The ontology creates “guardrails” using the lab’s own data to maintain integrity. “Through the ontologies we put guardrails so that your internal data becomes the control,” Hagstroem explains. “We want to make sure that if you have a truth… that truth remains the truth. And therefore, if an agent is drawing a conclusion that’s not in line with the truth, that agent gets killed right away.” This method turns verified data into the control mechanism, grounding AI in scientifically valid reality.
Laying the foundation for the data-savvy lab of the future
While the underlying semantic technology is complex, Hagstroem stresses that practical, straightforward applications are key to building user trust.
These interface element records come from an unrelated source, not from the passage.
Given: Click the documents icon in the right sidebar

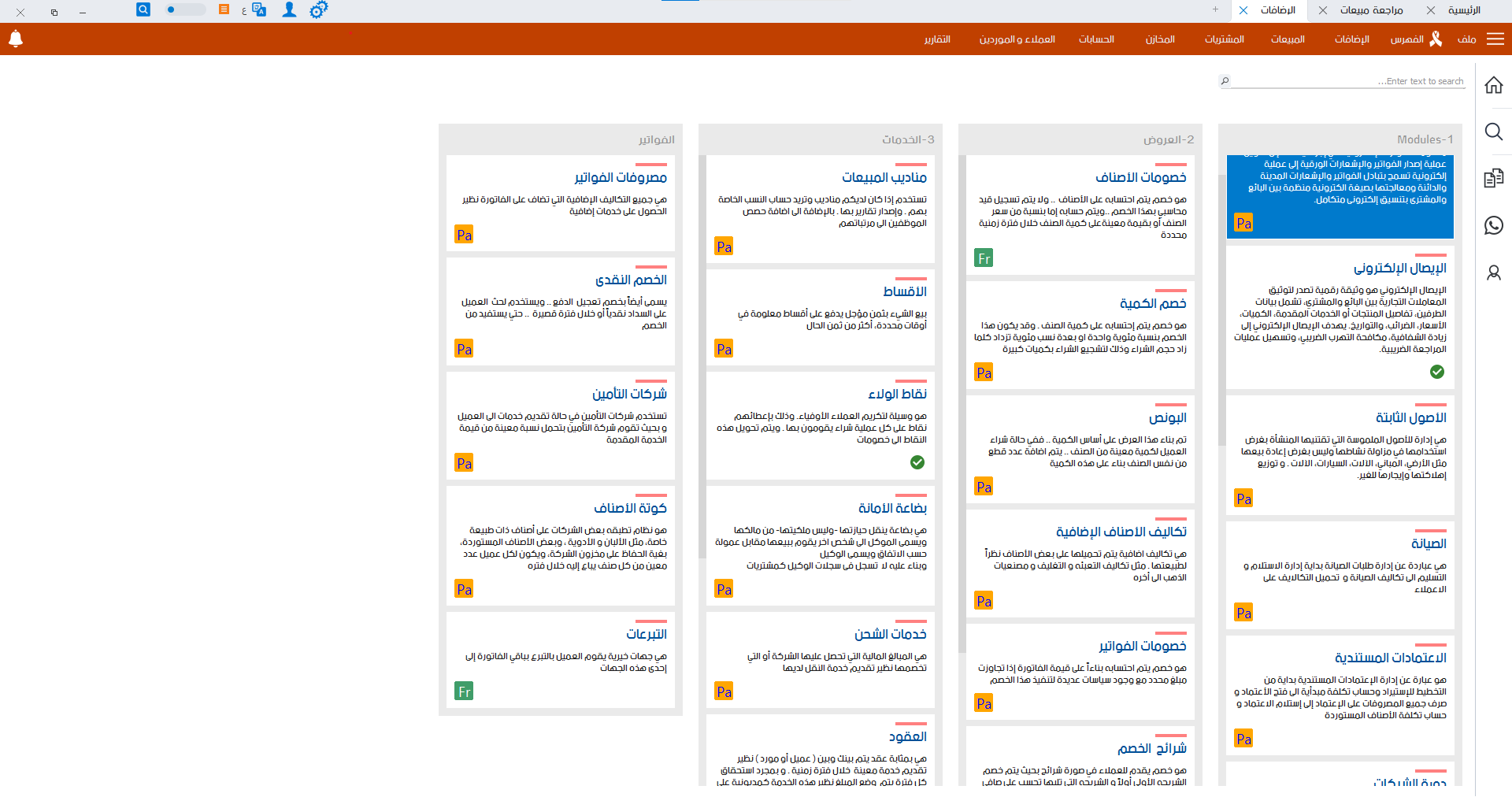Looking at the screenshot, I should (x=1493, y=178).
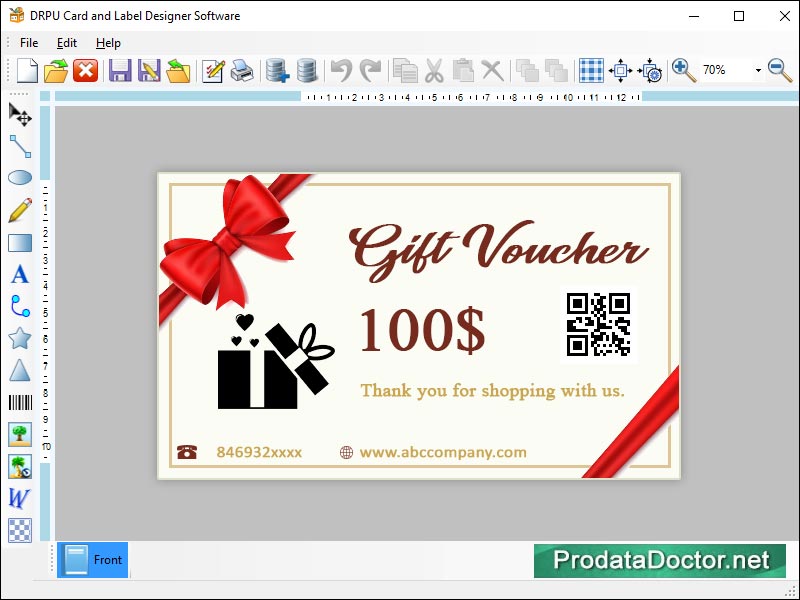Open the Picture insertion tool
The width and height of the screenshot is (800, 600).
click(x=20, y=434)
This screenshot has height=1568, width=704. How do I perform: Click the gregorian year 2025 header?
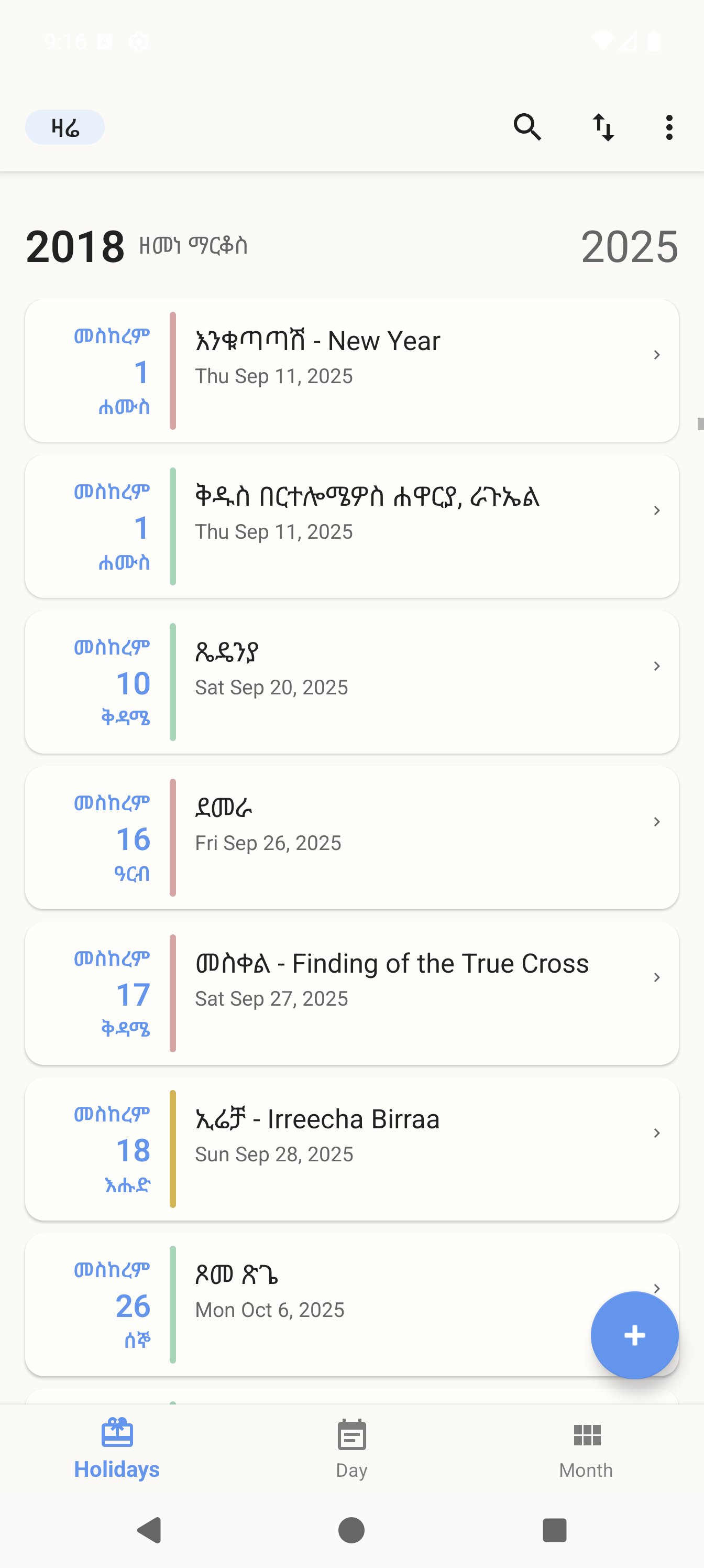click(629, 246)
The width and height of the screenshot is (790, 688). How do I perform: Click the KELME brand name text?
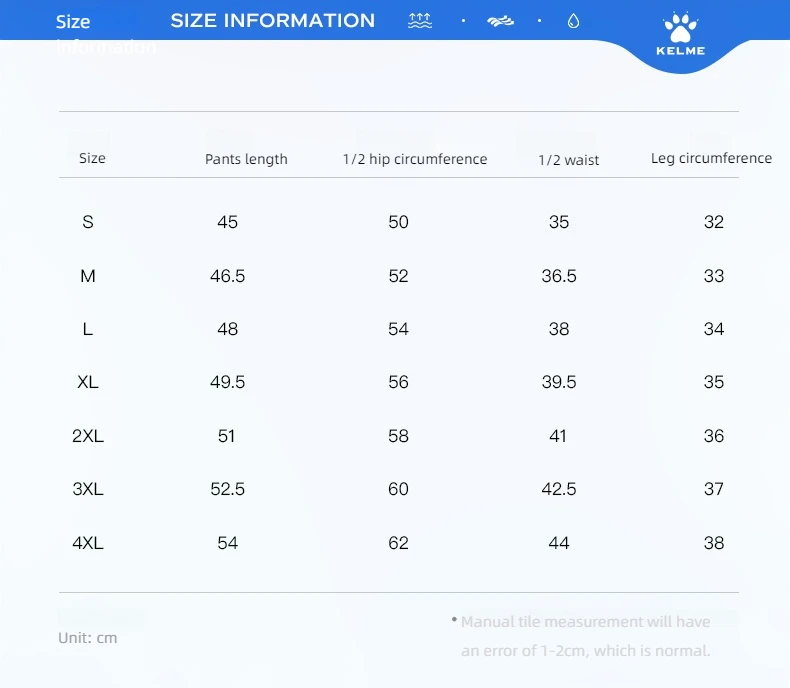point(681,50)
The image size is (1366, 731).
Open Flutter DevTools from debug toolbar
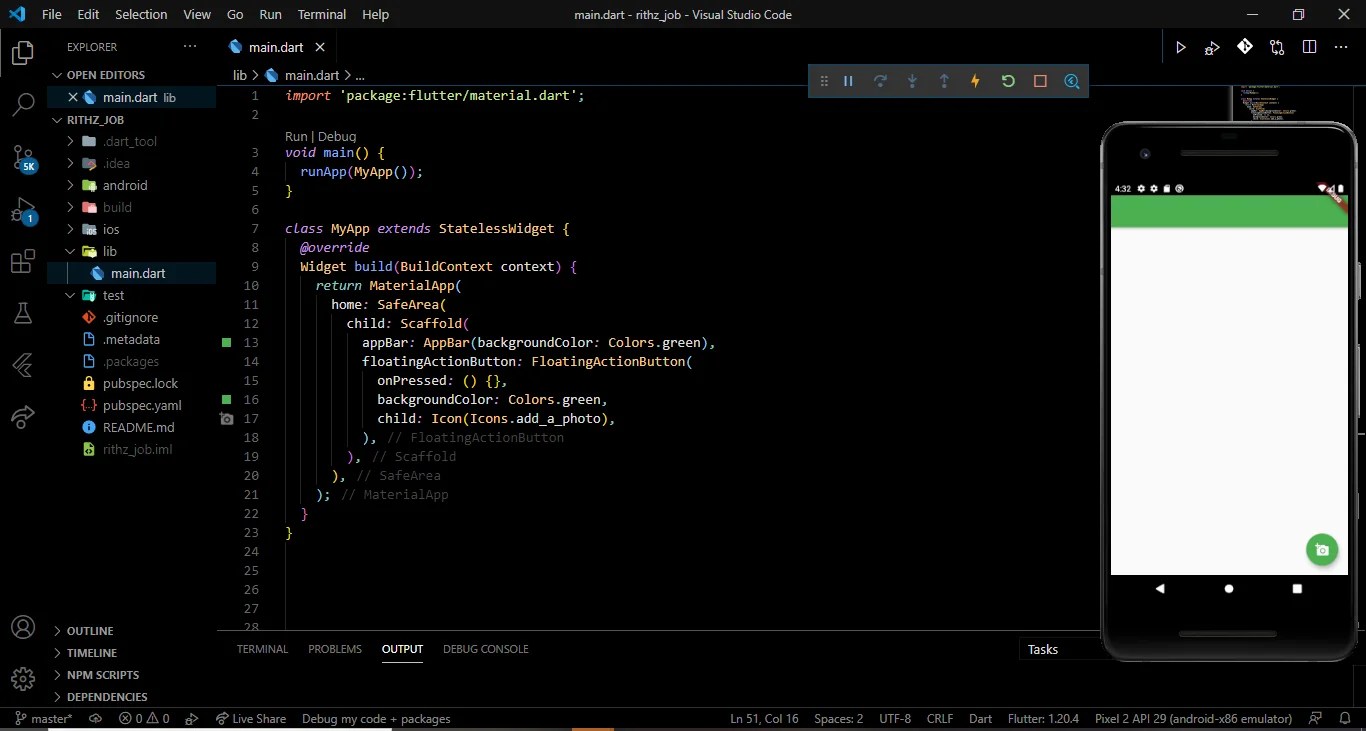(x=1072, y=81)
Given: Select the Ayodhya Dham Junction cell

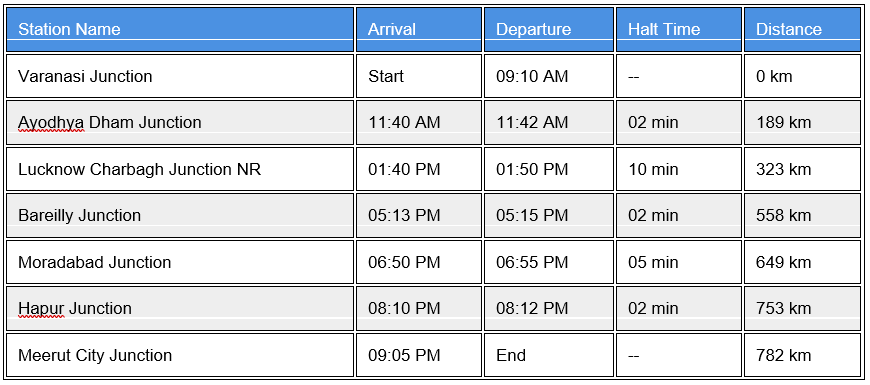Looking at the screenshot, I should click(180, 122).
He points to “…small use cases like the agents that tell you this test has already been run… They are very popular and they quickly gain acceptance,” noting these wins drive cultural adoption. For instance, agents might flag duplicate samples or experiments, prompt about missed tests, or automatically surface relevant research papers.
Ultimately, these technologies point toward Hagstroem’s “lab of the future,” where scientists can have contextualized conversations with their data through empowered human workers and “digital research assistants” that augment the workforce. The core business goal is clear: “How can we provide more products and more effective drugs to the market, faster, without increasing resources? And that’s where the AI bots come in.”